Excerpted records:
::::

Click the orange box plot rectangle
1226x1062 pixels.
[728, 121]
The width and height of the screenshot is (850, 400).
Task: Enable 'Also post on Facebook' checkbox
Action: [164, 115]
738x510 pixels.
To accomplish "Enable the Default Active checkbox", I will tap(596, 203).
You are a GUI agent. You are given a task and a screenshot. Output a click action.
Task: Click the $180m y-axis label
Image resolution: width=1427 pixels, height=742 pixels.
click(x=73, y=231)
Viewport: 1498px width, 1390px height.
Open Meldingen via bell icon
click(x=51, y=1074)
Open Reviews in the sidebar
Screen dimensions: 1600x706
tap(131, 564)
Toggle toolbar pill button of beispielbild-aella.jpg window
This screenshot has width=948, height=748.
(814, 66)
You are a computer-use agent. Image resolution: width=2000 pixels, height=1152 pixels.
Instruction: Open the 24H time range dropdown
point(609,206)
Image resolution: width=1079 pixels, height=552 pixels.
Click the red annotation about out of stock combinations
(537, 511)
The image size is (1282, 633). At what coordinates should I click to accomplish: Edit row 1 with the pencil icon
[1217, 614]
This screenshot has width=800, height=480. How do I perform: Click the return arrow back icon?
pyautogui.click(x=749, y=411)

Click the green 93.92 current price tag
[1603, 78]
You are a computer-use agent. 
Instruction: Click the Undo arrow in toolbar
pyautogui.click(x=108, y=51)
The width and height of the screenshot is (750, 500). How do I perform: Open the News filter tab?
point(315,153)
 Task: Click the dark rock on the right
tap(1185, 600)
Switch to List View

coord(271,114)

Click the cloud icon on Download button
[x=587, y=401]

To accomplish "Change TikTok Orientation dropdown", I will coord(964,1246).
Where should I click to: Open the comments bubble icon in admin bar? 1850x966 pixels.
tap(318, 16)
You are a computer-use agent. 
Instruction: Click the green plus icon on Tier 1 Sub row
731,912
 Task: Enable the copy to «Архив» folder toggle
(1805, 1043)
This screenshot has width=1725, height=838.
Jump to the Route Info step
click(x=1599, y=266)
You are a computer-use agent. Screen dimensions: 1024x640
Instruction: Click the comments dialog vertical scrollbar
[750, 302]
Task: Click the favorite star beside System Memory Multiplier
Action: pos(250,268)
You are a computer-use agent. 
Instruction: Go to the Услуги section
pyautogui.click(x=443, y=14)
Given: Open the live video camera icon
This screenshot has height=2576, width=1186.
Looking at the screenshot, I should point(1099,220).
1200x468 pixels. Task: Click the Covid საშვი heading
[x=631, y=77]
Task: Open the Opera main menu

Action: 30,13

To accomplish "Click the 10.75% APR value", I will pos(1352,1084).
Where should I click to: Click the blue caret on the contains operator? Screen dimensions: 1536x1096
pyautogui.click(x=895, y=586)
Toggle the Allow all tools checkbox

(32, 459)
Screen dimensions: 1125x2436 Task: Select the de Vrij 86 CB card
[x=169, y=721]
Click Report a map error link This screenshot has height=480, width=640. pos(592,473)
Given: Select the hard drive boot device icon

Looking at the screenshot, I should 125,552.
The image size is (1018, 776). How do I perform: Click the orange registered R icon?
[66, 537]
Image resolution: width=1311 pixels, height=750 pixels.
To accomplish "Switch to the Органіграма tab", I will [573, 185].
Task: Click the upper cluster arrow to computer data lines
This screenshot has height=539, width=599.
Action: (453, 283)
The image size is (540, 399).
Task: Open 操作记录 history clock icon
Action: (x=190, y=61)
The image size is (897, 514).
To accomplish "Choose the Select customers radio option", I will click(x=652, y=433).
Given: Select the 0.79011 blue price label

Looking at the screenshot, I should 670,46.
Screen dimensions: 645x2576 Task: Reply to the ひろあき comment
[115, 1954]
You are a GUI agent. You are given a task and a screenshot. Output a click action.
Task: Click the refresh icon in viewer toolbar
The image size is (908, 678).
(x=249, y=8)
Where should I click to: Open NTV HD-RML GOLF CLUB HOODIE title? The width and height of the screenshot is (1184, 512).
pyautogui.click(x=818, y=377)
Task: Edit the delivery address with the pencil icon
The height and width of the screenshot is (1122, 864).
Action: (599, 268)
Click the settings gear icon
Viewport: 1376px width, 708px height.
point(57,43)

::::

Directions for this task: From the records above, pull out each line that has "will".

Solution:
To accomplish "Enable the Default Active checkbox", I will tap(596, 203).
To accomplish "Change TikTok Orientation dropdown", I will coord(964,1246).
To accomplish "Click the 10.75% APR value", I will pos(1352,1084).
To accomplish "Switch to the Органіграма tab", I will [573, 185].
To accomplish "Choose the Select customers radio option", I will click(x=652, y=433).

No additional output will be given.